> _REQUIRED ACTIONS_
[1] Translate this sentence from the blog post into Spanish: "And the quality of your friends becomes apparent, too."
[2] According to the blog post, who drives the writer to and from appointments?
[3] Reproduce the part of the blog post starting with "6. You're still" and going on through "I'm still an asshole, even if I have cancer.".

> _TEXT SHOWN_
5. You never realize how many friends you have until....

Friend Lara said, "Is it just me, or are you feeling huge amounts of love too?"

Yeah, I am. It's humbling as hell, you know? If I were to stand outside myself, I'm not sure I would like me very much--but then, I know all the nasty little linty, dark corners of my own soul. Apparently I hide them from other people well enough, or overcompensate for them well enough, that outsiders think I'm okay.

And the quality of your friends becomes apparent, too. Nurse Ames has been fantastic through all of this, as have Stoya and the Boss Man and Kiva and all the rest of the people I work with. Not everybody can drive me to and from appointments like Ames does; Stoya, for instance, is not a warm-fuzzy type. She still sends me texts, though, that say things like "How's yer trap?" and "Dead yet?" You need both kinds of friends when you're going through this, and I'm lucky to have them.

6. You're still an asshole, even if I have cancer.

If I couldn't find it within me to like you before, I am unlikely to change my opinion of you now that I have this diagnosis. See "Sanchez, Rick" and "Armey, Dick" for details.

7. I'm still an asshole, even if I have cancer.

And you know what? It's okay to call me on it. I've said before that being sick tends to make people more of what they are, down deep; sometimes, that means you're a bigger asshole than you ever were well. You can get mad at me, as Lara says; it's not going to break me or make me sicker. It's okay to treat me like a normal person. I am not Ma's little china lady on the shelf Pa carved back in the Big Woods.

And that is all for now. I'm going to go repair the damage to the kitchen that the Parkour Kitties did last night--Frog Himself only knows what they were chasing, but it must've been very exciting. Then yardwork and laundry and reading something interesting and shopping for a small television (no, the world's not ending) with DVD player and maybe a shower later.

I'm going to have a nice, uncancery day today.

> _DATA EXTRACTS_
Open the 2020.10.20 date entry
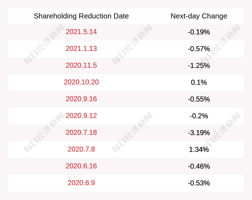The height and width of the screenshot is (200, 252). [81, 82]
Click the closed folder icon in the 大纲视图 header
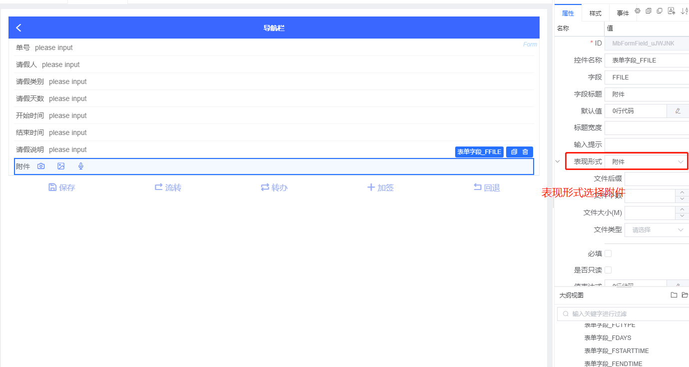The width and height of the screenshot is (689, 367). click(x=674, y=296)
==
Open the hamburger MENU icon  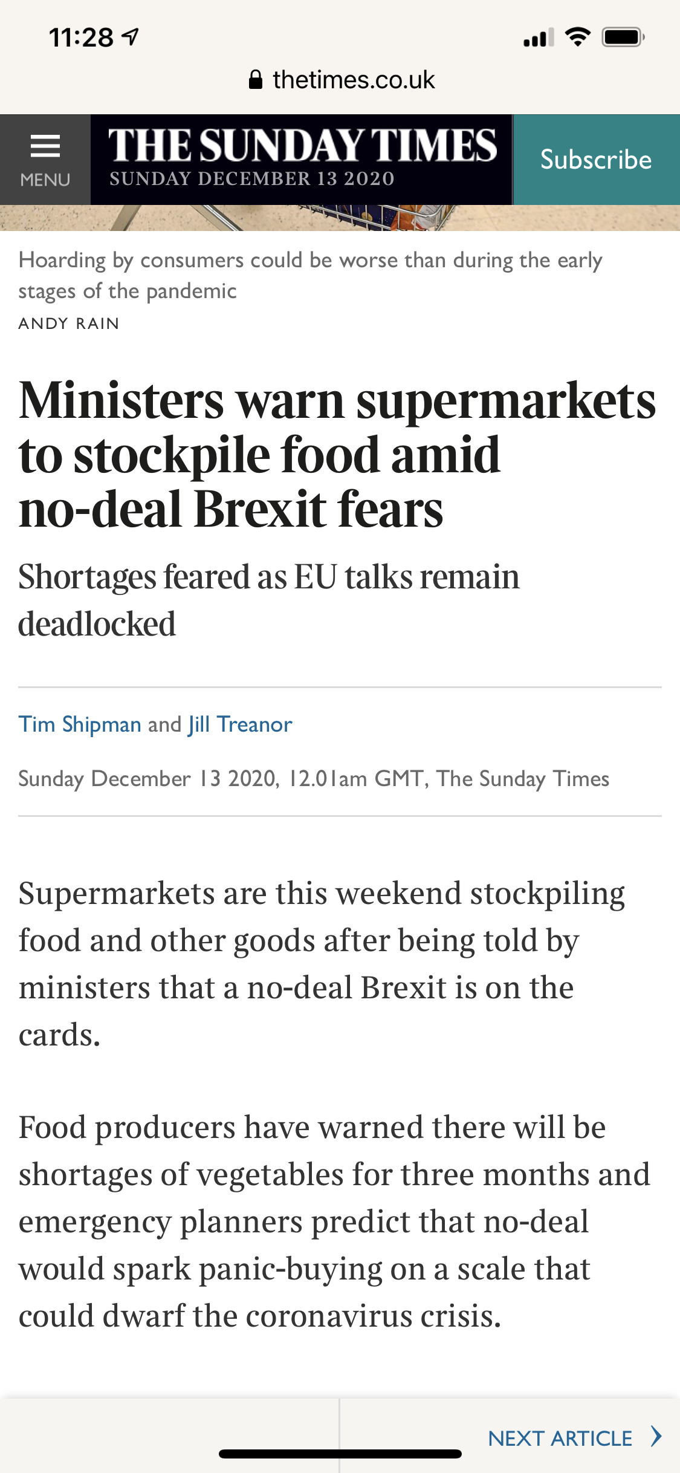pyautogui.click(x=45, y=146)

> _SOLVED PROBLEMS_
[1] Y la calidad de tus amigos también se hace evidente.

[2] Nurse Ames.

[3]
6. You're still an asshole, even if I have cancer.

If I couldn't find it within me to like you before, I am unlikely to change my opinion of you now that I have this diagnosis. See "Sanchez, Rick" and "Armey, Dick" for details.

7. I'm still an asshole, even if I have cancer.